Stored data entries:
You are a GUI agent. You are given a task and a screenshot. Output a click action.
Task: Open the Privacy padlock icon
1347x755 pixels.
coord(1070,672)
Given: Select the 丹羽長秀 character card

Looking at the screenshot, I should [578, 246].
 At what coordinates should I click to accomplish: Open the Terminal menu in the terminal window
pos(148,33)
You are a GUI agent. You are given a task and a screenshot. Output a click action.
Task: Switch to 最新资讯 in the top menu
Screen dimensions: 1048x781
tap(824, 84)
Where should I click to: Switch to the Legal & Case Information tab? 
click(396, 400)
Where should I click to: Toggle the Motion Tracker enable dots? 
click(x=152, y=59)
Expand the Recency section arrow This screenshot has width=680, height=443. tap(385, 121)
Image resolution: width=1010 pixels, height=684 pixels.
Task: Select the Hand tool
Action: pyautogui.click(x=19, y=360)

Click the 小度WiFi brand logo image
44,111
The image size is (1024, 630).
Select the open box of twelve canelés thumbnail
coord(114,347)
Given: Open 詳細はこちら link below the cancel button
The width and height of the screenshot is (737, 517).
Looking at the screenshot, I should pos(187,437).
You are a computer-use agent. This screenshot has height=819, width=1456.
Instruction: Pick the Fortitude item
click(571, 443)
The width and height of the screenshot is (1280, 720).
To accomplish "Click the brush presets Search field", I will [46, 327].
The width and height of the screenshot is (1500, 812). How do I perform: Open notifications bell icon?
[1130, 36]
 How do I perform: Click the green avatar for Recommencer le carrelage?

Task brief:
Each line from the one that contains "The width and height of the screenshot is (1500, 812)." through the end of the records must be repeated exactly. No other line belongs in the answer.

Task output:
The width and height of the screenshot is (1500, 812). How do I perform: Open notifications bell icon?
[1130, 36]
 How do I perform: Click the green avatar for Recommencer le carrelage?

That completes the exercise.